Portland is a city of bridges. These bridges were mostly built long ago, when construction projects were feasible in terms of costs and delivery time frames were measured in years, not decades (when approvals, funding, environmental contingencies, etc… are factored in).
Today the Portland metropolitan area, which includes large Washington communities north of the city, faces severe constraints on traffic and there is widespread local agreement that commute times are growing longer and in some instances intolerable. I know individuals in Chicago, LA or NYC that would laugh at commute times that aren’t 2+ hours but that is little consolation to the locals who previously had been able to drive around the metro area with relative ease.
Many of these bridges need to be replaced for multiple reasons – the Pacific Northwest is an earthquake zone and most of these bridges are not built to survive a quake, traffic on the bridges is soaring and causing delays throughout the system because they function as bottlenecks, and frankly bridges cannot last forever without collapsing.
And yet… it will never happen. I am confident that we won’t be able to raise the billions that it will take to build these bridges and lawsuits and environmentalists would create innumerable roadblocks (with accompanying cost increases and delays) so that even difficult projects will become impossible. There is an utter breakdown in funding, public will, solid execution, and all the fundamental components that make infrastructure possible. While China has built giant, soaring cities, we can’t even replace bridges and roads built 100 years ago.
I would be willing to bet large sums of money that none of these bridges will be replaced over the next decade with actual drivers using the roads and seeing the benefits of the billions that would need to be invested. There will be a lot of talk and likely hundreds of millions spent on studies and much political posturing and probably some desperate repairs on some of the bridges that will soon be in dire condition. But it is easy money to bet that nothing new and substantially better will rise through this cacophony and come to fruition.
America would be much better off if we faced the facts that what we could do in 1931 we simply cannot do today. Then we could ask deeper questions about what happened and how we can truly solve these sorts of difficult questions.

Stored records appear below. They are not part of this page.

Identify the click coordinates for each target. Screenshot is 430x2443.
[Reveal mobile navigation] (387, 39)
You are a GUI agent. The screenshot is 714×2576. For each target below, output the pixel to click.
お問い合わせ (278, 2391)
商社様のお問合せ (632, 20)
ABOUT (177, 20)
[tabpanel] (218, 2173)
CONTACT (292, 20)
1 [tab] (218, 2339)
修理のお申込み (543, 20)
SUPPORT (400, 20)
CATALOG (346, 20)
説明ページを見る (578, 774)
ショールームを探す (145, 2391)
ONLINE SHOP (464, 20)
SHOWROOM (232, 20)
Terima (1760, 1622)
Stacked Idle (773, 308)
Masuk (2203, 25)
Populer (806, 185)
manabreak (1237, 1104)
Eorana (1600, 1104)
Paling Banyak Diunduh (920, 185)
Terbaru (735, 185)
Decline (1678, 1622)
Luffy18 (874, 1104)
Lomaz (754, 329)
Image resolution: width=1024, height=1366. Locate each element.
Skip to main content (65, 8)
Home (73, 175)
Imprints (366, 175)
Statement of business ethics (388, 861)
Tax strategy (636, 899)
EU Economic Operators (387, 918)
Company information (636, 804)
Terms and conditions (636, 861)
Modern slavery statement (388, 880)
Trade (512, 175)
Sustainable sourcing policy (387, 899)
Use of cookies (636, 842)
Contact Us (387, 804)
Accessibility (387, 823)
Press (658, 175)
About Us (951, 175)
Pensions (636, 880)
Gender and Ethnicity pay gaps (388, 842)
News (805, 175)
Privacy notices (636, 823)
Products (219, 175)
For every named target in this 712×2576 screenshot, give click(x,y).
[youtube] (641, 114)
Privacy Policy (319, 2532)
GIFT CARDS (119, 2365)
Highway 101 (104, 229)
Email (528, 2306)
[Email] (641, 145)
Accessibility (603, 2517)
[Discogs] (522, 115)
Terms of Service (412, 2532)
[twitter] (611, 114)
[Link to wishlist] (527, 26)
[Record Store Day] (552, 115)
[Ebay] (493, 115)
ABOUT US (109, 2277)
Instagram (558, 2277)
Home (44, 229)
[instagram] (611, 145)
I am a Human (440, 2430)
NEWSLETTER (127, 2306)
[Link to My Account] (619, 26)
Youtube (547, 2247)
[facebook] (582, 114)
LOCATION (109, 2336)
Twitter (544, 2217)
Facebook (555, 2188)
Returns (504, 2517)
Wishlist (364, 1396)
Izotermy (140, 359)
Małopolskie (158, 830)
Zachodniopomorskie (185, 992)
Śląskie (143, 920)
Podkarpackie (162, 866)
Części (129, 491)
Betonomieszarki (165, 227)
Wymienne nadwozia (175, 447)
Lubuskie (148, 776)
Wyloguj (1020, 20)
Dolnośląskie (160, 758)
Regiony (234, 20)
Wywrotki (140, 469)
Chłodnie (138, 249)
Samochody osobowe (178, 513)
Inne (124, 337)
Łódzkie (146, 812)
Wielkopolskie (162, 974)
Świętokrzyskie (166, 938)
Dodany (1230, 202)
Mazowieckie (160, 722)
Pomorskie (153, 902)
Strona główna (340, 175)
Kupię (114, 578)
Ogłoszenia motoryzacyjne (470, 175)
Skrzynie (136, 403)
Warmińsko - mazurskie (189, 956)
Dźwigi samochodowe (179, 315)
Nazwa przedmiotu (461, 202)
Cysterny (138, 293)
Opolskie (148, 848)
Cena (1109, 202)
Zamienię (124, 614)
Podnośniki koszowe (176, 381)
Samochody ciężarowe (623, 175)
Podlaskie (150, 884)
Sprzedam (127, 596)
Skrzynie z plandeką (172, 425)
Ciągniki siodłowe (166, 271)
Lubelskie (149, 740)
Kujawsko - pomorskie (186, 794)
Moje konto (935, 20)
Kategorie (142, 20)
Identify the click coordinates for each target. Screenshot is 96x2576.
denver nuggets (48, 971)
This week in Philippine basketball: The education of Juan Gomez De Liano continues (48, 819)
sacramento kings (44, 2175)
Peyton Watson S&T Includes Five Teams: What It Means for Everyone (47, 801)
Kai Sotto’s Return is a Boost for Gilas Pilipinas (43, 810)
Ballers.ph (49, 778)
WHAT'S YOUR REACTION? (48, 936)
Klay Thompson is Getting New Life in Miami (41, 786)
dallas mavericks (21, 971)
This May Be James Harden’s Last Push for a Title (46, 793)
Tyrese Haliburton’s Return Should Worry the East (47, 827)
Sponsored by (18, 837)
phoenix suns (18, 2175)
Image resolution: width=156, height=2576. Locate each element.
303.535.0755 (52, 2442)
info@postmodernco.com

We would need reform in contracting, new productivity enhancements, certainty in our regulations, local industry that was capable and cutting edge, and goodwill with the public to put up with disruptions and compromises that inevitably accompany this sort of work.
Like the failed nuclear power renaissance, which I’ve chronicled many times, the fact that I know that these efforts will fail doesn’t make me a naysayer, just a realist. Avoiding facts and having beliefs unsupported by tangible evidence and relying on recent events for predictive power is foolish. We can’t tackle our problems unless we address them out loud and accept that we are failing and our processes and systems are completely broken. Else we are living in a dream world.